# Alfredo Sauce Question



## jacky77

why do Alfredo recipes ask for nutmeg? I guess I've just never really tasted nutmeg in Alfredo and if there is, I guess it's not very much. I have concocted my own Alfredo sauce and it tastes fine, but now i'm wondering if i'm missing something???  Do you think nutmeg is a necessity or adds to the Alfredo sauce in a positive way? 

Jacky


----------



## Selkie

My recipe says:

Authentic Alfredo Sauce

4 Tbs butter
1 cup heavy cream
1 cup grated Parmesan (Parmigiano Reggiano)
Dash of nutmeg (the secret to good Alfredo Sauce)

Melt the butter over a low heat in a pan that will be large enough to hold the pasta at the end of the cooking. Do not let it boil, just melted and warm is fine.
Slowly add the cream and stir with a spoon until it is hot but not boiling and has reduced slightly.
Now add the Parmesan cheese a little at a time and stir until it is all melted. The sauce may take quite a while to thicken, keep stirring and don't let it boil. Add seasonings according to your taste. If the Parmesan is grated too course it will not melt in well. Grate the cheese as fine as possible for best results. The sauce can take a long time to reduce.


----------



## Andy M.

Nutmeg is often an addition to dairy based sauces.

I use the same recipe as Selkie with a little different process.


----------



## FrankZ

I have never used nutmeg in mine.

Might give it a try at some point.


----------



## kadesma

I love nutmeg it gives Alfredo it's sprcial quality. but remember nutmeg is a 
  strong tasting herb and can overpower your sauce. just a  pinch of fresh grated nutmeg is all you need. I hope you will give it a try the nuts come in a jar and can be grated on a rasp.
kadesma


----------



## jacky77

i will try it tonight. i don't have fresh nutmeg, since i hardly use it, but i will definitely try a dash/pinch.
Thanks everyone!!


----------



## NoraC

I am part of nutmeg's cheering section. Get a whole one and keep it handy. A quick grate over dairy dishes, into spinach, or when adding vanilla can't be detected as nutmeg, but does some magic to enhance the other flavors.


----------



## jacky77

i tried it and it was good! definitely a good addition! i will definitely be using it more often!


----------



## joesfolk

IMO it is amazing what nutmeg does for spinach.  I don't get to make alfredo because dh hates it but I would definately put it in.


----------



## jennyema

I personally detest nutmeg in alfredo sauce, but it is a very traditional seasoning.

I get MAD if i taste it in Mac and cheese...


----------



## DaveSoMD

jacky77 said:


> i will try it tonight. i don't have fresh nutmeg, since i hardly use it, but i will definitely try a dash/pinch.
> Thanks everyone!!



A whole nutmeg will keep the flavor longer than the ground stuff because you are not releasing the essential oils and flavors until you grate it.  If you don't use it that often then get whole.


----------



## powerplantop

For mine I brown the butter and use a tiny bit of fresh nutmeg.


----------



## letscook

I love nutmeg in desserts but not in my alfredo sauce, a friend also puts in it her stuff shells, lasanga,  and i can pick it up right away ,  - She calls it a Italian thing.  My opinion --> not a good addition but everyone has different taste.

Requests:
a. In the Alfredo sauce thread, how much butter does Selkie's recipe call for?
b. Add the next reply to the forum thread on nutmeg in Alfredo sauce, picking up after its final post.

Recorded data:
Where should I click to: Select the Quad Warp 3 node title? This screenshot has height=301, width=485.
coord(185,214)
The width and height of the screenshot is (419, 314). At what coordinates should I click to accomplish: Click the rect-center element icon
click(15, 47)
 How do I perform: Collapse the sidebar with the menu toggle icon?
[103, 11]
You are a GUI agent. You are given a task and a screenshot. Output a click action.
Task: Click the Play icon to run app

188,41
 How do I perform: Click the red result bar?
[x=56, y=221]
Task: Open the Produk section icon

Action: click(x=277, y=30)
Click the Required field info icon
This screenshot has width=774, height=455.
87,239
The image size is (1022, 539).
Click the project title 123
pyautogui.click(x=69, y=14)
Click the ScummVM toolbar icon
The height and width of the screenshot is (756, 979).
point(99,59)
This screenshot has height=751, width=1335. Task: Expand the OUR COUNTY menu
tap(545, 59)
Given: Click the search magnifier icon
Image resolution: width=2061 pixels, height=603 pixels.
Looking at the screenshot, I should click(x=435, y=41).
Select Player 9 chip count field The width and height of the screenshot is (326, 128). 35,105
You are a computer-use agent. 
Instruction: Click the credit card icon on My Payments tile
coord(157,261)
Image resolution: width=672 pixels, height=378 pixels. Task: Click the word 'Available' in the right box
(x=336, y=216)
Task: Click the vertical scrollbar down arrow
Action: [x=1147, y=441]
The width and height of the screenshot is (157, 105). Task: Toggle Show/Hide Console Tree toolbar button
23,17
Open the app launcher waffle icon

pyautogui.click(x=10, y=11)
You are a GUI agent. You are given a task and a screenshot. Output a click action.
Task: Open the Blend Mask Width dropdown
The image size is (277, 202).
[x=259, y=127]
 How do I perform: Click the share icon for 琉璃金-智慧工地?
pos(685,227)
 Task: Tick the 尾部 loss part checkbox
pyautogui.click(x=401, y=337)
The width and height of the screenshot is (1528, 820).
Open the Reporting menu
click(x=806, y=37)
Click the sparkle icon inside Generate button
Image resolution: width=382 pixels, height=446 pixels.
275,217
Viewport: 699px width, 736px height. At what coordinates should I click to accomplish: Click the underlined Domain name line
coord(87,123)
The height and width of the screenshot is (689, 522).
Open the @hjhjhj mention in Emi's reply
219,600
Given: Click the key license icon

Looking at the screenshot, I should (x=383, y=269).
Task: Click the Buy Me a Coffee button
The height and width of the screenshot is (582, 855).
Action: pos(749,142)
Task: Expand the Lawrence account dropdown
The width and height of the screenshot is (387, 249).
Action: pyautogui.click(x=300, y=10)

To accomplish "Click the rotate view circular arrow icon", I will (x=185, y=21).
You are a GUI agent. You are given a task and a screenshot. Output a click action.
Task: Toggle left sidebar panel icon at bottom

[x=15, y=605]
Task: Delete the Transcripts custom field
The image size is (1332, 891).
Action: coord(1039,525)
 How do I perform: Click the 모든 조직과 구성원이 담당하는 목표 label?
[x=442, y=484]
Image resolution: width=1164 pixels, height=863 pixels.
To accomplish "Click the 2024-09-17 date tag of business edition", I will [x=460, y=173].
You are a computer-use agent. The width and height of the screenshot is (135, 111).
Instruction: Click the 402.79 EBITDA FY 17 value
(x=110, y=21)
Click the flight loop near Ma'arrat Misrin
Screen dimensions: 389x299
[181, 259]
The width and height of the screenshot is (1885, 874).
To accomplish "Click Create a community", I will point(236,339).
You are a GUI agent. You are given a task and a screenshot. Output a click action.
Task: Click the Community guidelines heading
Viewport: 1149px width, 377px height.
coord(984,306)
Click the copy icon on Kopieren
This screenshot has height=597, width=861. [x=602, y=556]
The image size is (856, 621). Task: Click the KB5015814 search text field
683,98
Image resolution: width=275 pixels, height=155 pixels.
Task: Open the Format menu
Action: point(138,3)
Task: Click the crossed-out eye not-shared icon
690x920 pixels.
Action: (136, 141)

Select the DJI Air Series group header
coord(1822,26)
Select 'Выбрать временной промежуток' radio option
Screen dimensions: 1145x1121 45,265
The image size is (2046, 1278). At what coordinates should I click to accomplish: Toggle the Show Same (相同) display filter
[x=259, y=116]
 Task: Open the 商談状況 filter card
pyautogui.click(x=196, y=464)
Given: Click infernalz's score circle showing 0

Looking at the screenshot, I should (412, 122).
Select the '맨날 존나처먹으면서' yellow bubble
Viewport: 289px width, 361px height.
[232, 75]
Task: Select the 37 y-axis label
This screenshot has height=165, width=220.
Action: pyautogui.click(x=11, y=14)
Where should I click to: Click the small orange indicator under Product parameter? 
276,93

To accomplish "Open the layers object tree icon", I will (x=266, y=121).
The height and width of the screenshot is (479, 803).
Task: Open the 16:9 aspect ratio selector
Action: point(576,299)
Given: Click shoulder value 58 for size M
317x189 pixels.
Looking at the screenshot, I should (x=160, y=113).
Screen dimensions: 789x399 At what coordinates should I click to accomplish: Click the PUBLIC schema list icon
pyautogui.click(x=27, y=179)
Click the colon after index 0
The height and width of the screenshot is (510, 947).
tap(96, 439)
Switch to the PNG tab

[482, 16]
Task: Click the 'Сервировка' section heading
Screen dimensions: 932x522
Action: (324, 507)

Results:
a. 4 tablespoons.

b.
----------



## Nicholas Mosher

Nutmeg is a traditional ingredient in Italian Besciamella - the traditional layer of "white" in a lasagna that most Americans use ricotta for.  I can easily see how nutmeg could migrate to Alfredo dishes.

I like a very traditional Italian variant of "Alfredo" using dried spaghetti instead of fettucini, and lot's of black pepper.

For my "Alfredo" I don't use cream.  I melt a good hunk of butter in a pan with a cloves worth of garlic paste - cooking until the water in the butter evaporates but the butter has yet to brown.  Then I add a couple cups of reserved pasta water, and bring it to a boil over medium-high heat.  To this I add a bunch of good Parmesan and whisk continuously.  I add my slightly undercooked pasta to this thin sauce to finish cooking (making sure to toss and stir constantly to keep the sauce from sticking to the bottom of the pan).  As the pasta absorbs more liquid and more liquid evaporates, a wonderful silken sauce consistency develops.  I finish it with fine sea salt and lot's of freshly ground black pepper (tossing again), then some freshly grated parmesan on top.  It's almost a cross between the flavors/aromas/textures of Alfredo and Carbonara.


----------



## Andy M.

Nicholas Mosher said:


> Nutmeg is a traditional ingredient in Italian Besciamella - the traditional layer of "white" in a lasagna that most Americans use ricotta for.  I can easily see how nutmeg could migrate to Alfredo dishes.
> 
> I like a very traditional Italian variant of "Alfredo" using dried spaghetti instead of fettucini, and lot's of black pepper.
> 
> For my "Alfredo" I don't use cream.  I melt a good hunk of butter in a pan with a cloves worth of garlic paste - cooking until the water in the butter evaporates but the butter has yet to brown.  Then I add a couple cups of reserved pasta water, and bring it to a boil over medium-high heat.  To this I add a bunch of good Parmesan and whisk continuously.  I add my slightly undercooked pasta to this thin sauce to finish cooking (making sure to toss and stir constantly to keep the sauce from sticking to the bottom of the pan).  As the pasta absorbs more liquid and more liquid evaporates, a wonderful silken sauce consistency develops.  I finish it with fine sea salt and lot's of freshly ground black pepper (tossing again), then some freshly grated parmesan on top.  It's almost a cross between the flavors/aromas/textures of Alfredo and Carbonara.




Sounds more like a version of Cacio e Pepe than of Alfredo.


----------



## Nicholas Mosher

Yup, thats the dish!

One of the first dishes I cooked when I was little (and allowed to use the stove) was noodles tossed with butter, black pepper, and Parmesan.  I loved the flavors and aromas (superior to anything in a box/bag), but it always lacked the sauce consistency of the Lipton/Knorr noodles.  So watching the process of making those noodles in sauce that came in the envelopes, I started fooling around with cooking the noodles with the sauce towards the end - and behold the same sort of sauce would form that I was looking for!  Later on I saw how chefs at good restaurants prepared pasta dishes like this using reserved pasta water as the sauce base, and incorporated it into my techniques.  Using the pasta water actually adds an element that many people look for but can't identify in a great plate of restaurant pasta... the flavor of the pasta!

Minus the garlic (and with Pecorino Romano in place of the Parmesan), the dish I posted above is indeed Cacio e Pepe.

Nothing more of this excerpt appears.